I don’t fully understand the vast you are trying to accomplish (are you trying to remove the first n characters from a file, where n is always the same number but may consist of different characters? Or are you trying to remove a varying number of characters from the beginning of files? and you need to replace the removed characters with space characters?)
Either way, irrespective of the interpretation, I strongly expect the Find and Replace feature using grep/regex will accomplish what you need, especially if the number of characters you are removing is the same for every file. Just a matter of figuring out the right regex pattern. https://regexr.com will likely help you out a lot, I use that frequently.

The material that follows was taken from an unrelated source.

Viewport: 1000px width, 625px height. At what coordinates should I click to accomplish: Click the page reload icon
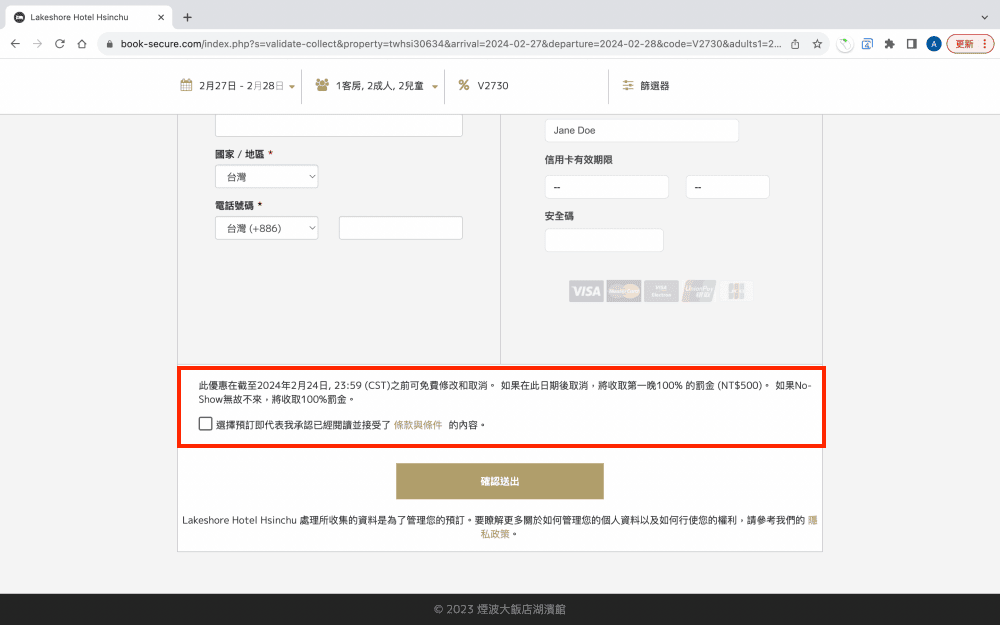tap(61, 44)

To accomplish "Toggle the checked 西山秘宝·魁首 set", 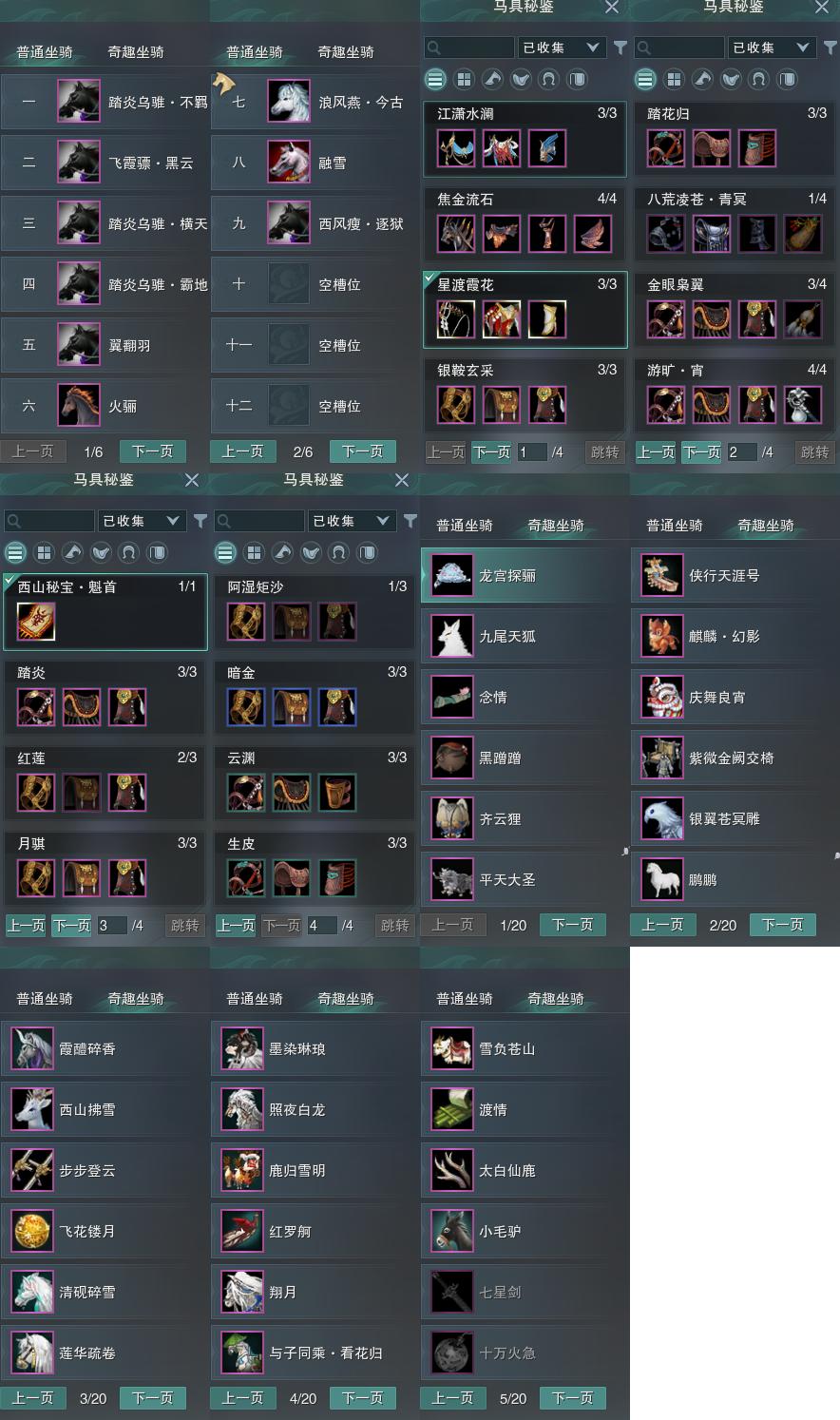I will tap(105, 612).
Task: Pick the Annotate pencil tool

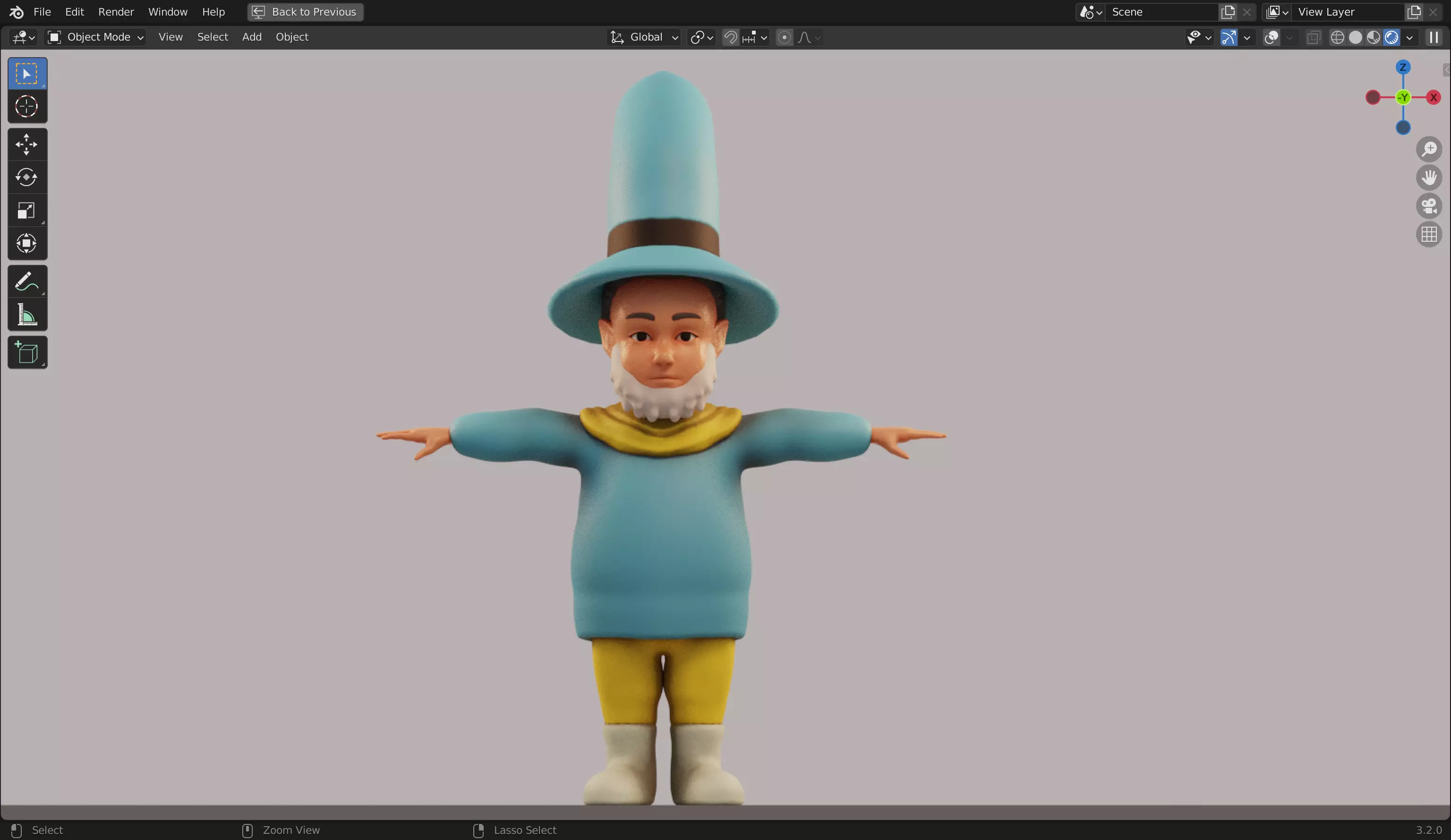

If you need to make several ordered or iterative passes then BBEdit’s Text Factory feature can help you here. I’ve used this a few times to process files that needed a large number of changes done in a certain order. My m most recent one did 8 different passes of a combination of regex and standard searches and replacements.
You’d have to design this with an understand of your own text source(s), but I would think that the highly-flexible BBEdit Text Factory feature would be a good possibility.
I have use Text Factories to parse very large text documents and apply a chain of transformations - regular expressions as well as formatting. Start small with smaller sample documents, verify the factory works, then proceed.
If this is something you do a lot, you could look into the cut command, used from the terminal:
cat file.txt | cut -c1-13,17-25 >upload.txt
Would select columns 1 through 13, and 17 through 25. In other words, eliminating characters in columns 14 through 16.
Yeah, I’d do it with a shell script, or if I were lacking the requisite amount of whisky to deal with that, python. Well, I’d probably use python even if I did have the whisky
Many good suggestions above, all could work well. Even a fairly simple perl script could be used as an intermediary solution.
However, I strongly recommend that you get to work on whatever software generates the text file you receive in the first place. Make sure you correct the source and remove the need for manual intervention of every file. Integration points between two systems are always a weak link, so great care needs to be taken in order to reduce the number of potential failure points.
I feel like this recent Six Colors article may give you some help. Ignore the excel part if you want to.
Thanks everyone for your advice. I appreciate it. I managed to resolve the issue within BBEdit with a simple text manipulation.
@airwhale I agree! This is an ongoing discussion with our tech team. There have been some trouble with the fix being implemented so I have had to manipulate the file.
Thanks. I have to look into this option further. It could be very useful for some of my projects.